Errors or typos? Topics missing? Hard to read? Let us know or open an issue on GitHub.
See also:
mount, How to share data with an instance
In Multipass, a mount is a directory mapping from the host to an instance, making its contents, and changes therein, available on both ends.
In Multipass, there are two types of mounts: classic (default) and native.
Classic mounts
Classic mounts use SSHFS (SSH File System) to achieve file/directory sharing. This option is available across all our backends.
SSHFS is based on SSH, which pays a performance penalty to achieve secure communication.
Native mounts
Native mounts use driver-dependent technologies to achieve the high performance.
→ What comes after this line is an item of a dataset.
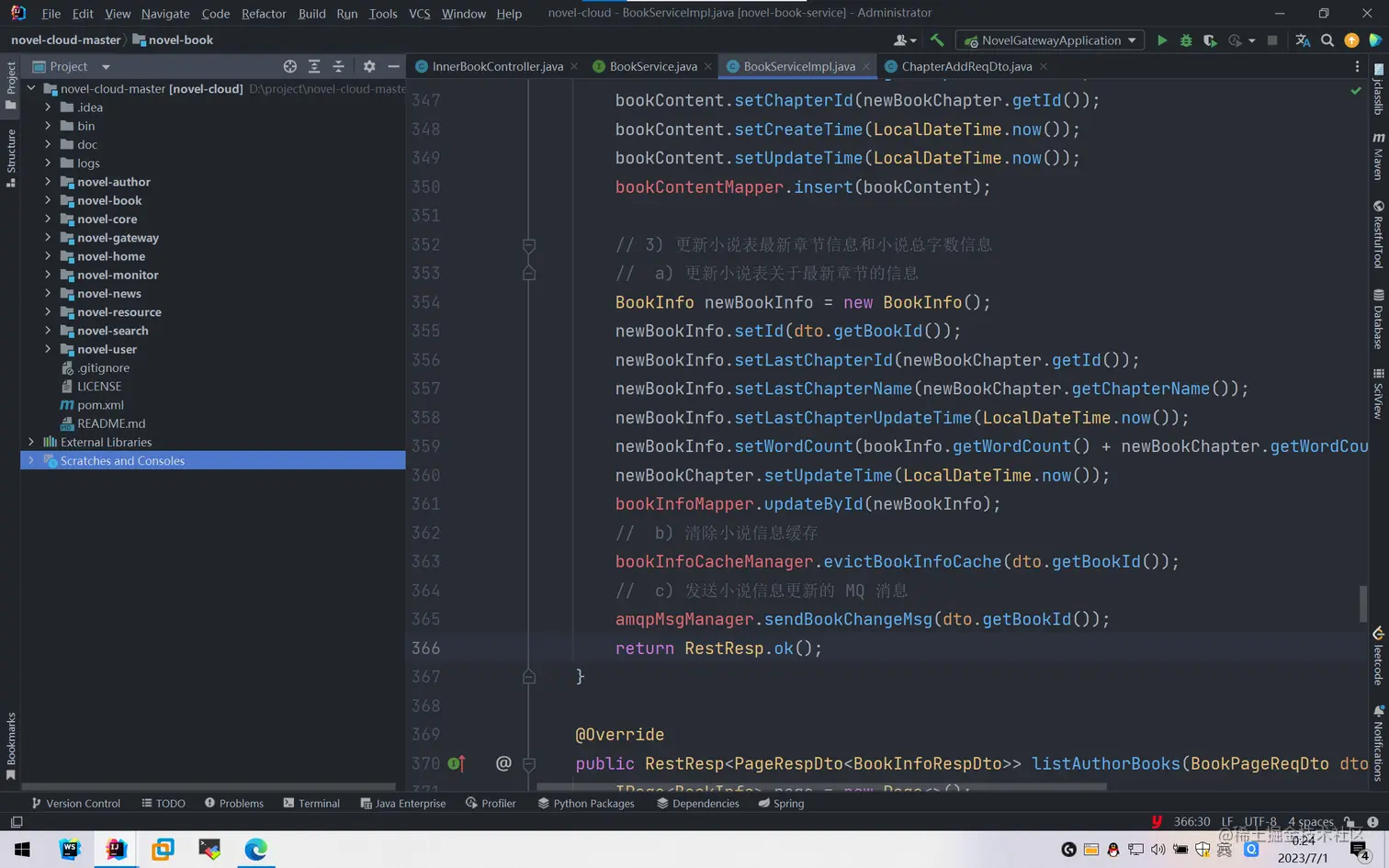
Task: Click Select Opened File target icon
Action: click(x=290, y=66)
They are only available in the following cases:
- On Hyper-V, where they are implemented with SMB/CIFS.
- On QEMU, where they are implemented with 9P.
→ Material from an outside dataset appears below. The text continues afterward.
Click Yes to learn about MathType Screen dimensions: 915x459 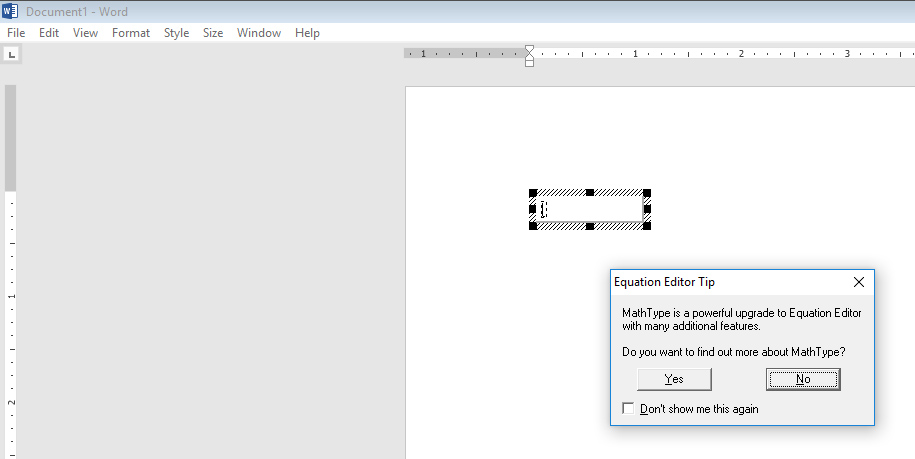coord(674,379)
- On LXD, using that backend’s own mounts, which also rely on 9P.
See also: Driver (backend) - Feature disparities
Security considerations
Because mounts are performed as root – unless installed via snap, see below – they allow write access to the whole host operating system. But since only privileged users (members of sudo, wheel, admin groups) can use Multipass, this isn’t a concern on Linux.
If Multipass is installed via snap package, snap confinement prevents mounts outside of the /home directory (and to hidden files/folders in the /home directory) and possibly, removable media (depending on connected interfaces). Still, a user (A) with access to Multipass could still access mounts that a different user (B) was able to establish to B’s home directory (that is, outside of A’s home).
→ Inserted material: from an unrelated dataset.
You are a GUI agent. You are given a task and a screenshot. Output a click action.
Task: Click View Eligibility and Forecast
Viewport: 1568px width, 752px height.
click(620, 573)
Because mounts are performed as root, they allow write access to the whole host operating system. But since only privileged users (members of sudo, wheel, admin groups) can use Multipass, this isn’t a concern on macOS.
Because mounts are performed as privileged users (SYSTEM on Windows), they allow write access to the whole host operating system.
For historical reasons, mounts are disabled by default on Windows, even though in the current version of Multipass users need to authenticate with the daemon before it will service their requests.